§ Work to do
Reproduce verbatim the rows from the line containing "people (680, 145)" through the line containing "consolidation (919, 130)", with both of those lines included.

§ Input data
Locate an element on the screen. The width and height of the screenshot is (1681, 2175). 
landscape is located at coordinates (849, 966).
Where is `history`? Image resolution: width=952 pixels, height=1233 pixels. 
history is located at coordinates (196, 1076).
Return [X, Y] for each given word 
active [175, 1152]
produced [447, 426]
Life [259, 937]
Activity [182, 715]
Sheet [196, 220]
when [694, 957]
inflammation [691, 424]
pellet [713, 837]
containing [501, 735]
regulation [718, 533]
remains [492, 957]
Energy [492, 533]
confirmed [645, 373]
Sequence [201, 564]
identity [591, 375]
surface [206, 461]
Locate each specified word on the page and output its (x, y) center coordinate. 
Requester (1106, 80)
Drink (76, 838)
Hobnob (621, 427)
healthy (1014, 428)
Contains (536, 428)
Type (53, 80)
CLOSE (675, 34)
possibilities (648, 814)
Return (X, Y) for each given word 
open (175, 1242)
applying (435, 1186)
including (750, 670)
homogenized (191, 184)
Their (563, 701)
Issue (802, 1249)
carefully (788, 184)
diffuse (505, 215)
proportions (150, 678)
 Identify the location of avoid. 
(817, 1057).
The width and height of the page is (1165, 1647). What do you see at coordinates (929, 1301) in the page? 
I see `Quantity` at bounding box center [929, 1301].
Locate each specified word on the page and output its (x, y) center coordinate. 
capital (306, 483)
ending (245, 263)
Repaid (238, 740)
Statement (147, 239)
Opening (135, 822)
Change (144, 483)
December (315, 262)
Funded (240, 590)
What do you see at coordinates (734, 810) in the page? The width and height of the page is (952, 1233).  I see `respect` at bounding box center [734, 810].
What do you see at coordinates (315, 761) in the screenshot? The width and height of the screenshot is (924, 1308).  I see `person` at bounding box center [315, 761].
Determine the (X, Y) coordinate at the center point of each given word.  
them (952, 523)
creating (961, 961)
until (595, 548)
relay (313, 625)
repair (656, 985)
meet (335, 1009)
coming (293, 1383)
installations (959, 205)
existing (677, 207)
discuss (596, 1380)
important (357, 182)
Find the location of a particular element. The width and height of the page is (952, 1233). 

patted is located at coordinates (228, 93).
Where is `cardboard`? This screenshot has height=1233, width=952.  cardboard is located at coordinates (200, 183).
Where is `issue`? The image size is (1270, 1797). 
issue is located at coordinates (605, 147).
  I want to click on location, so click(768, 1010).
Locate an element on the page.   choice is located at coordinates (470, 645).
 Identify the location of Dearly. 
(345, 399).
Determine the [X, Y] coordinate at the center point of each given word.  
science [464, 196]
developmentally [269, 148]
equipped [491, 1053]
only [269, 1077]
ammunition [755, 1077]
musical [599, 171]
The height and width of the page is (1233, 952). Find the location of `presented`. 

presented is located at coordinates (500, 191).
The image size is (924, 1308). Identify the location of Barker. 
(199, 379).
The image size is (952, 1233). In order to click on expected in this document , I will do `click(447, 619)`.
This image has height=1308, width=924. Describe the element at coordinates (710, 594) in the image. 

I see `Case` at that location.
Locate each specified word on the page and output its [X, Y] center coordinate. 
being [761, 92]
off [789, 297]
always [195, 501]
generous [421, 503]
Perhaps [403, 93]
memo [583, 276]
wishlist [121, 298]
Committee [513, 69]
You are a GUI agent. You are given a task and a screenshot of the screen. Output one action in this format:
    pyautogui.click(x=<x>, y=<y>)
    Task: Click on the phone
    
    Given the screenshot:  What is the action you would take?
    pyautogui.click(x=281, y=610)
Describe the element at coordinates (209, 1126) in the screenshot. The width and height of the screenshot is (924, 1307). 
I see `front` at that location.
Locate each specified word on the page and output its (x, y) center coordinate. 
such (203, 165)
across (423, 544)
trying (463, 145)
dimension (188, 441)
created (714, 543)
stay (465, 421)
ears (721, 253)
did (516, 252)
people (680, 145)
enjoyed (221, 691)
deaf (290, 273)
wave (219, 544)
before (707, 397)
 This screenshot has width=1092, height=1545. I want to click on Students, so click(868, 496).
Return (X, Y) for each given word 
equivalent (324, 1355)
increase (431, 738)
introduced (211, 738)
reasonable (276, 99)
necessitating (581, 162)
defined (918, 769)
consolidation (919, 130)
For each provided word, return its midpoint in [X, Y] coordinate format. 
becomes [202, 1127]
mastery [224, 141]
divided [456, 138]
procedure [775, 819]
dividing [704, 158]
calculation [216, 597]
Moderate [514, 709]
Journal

§ Full solution
people (680, 145)
enjoyed (221, 691)
deaf (290, 273)
wave (219, 544)
before (707, 397)
 This screenshot has width=1092, height=1545. I want to click on Students, so click(868, 496).
Return (X, Y) for each given word 
equivalent (324, 1355)
increase (431, 738)
introduced (211, 738)
reasonable (276, 99)
necessitating (581, 162)
defined (918, 769)
consolidation (919, 130)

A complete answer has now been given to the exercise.